Amendment 155 is a small but vital safeguard, ensuring that when someone has stepped back from assisted dying, their decision is respected. At such a vulnerable moment, no patient should face renewed pressure; our priority must be to protect, trust and uphold compassionate, high-quality care at the end of life.
My Lords, what influenced me to look positively at a number of amendments in this group, and to table Amendment 150, was that some jurisdictions with assisted dying legislation explicitly prohibit doctors from initiating assisted dying discussions. I know that there was a bit of a row earlier about Australia, South Australia and New Zealand, but the truth is that people who have this legislation thought it was important to say that if a doctor raised this with the patient, it would breach professional misconduct. In fact, South Australia even used the wording “must not … suggest”. That is quite hard.
However, it is very interesting that this group of amendments holds importance for all of us.
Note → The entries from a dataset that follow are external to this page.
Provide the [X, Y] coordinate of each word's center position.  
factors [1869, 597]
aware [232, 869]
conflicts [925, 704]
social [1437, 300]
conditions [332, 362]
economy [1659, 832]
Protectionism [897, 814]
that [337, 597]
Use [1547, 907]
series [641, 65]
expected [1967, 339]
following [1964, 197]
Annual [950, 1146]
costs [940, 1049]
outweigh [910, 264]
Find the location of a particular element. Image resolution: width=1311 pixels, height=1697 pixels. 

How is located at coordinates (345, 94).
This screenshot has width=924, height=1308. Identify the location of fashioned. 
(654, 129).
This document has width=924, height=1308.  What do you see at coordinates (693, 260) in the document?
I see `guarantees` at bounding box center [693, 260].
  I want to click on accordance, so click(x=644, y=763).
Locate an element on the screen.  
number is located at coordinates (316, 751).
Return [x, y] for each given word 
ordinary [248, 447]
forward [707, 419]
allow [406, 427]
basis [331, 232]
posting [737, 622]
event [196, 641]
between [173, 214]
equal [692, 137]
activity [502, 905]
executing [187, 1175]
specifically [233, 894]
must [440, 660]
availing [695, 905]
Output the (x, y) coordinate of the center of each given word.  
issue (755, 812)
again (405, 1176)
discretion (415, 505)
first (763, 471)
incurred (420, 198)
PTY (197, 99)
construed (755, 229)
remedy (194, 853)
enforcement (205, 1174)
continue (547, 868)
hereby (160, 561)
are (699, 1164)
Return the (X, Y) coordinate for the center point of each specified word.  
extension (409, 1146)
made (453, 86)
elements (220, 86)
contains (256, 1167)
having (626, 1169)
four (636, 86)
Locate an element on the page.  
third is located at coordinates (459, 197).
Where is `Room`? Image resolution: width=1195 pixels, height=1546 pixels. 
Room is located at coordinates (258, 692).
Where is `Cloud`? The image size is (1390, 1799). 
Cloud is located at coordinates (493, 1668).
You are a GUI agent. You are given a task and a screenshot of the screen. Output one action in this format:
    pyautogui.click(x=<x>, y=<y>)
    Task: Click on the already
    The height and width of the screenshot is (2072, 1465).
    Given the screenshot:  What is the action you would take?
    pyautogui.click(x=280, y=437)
In other words, it cannot be assumed to be either filibustering or messing around, because we are citing places that have assisted dying, and they think that this is a very good and important safeguard—or that it is at least worth debating.
One reason they do that is the issue of autonomy, which I know is very close to the noble and learned Lord. The concern is that, if a doctor initiates discussions about assisted dying, it undermines the very principle of the Bill’s supporters, which is to ensure that the decision regarding assistance to end your own life is yours taken freely; it is patient-initiated. I was rather surprised to hear the noble Baroness, Lady Blackstone, cite the BMA. What happened to the patient-centric approach? We now have the BMA versus the patient. If a patient wants an assisted death, good—well, not good, but they can initiate the discussion and raise it themselves, if they want to; it is an autonomous decision.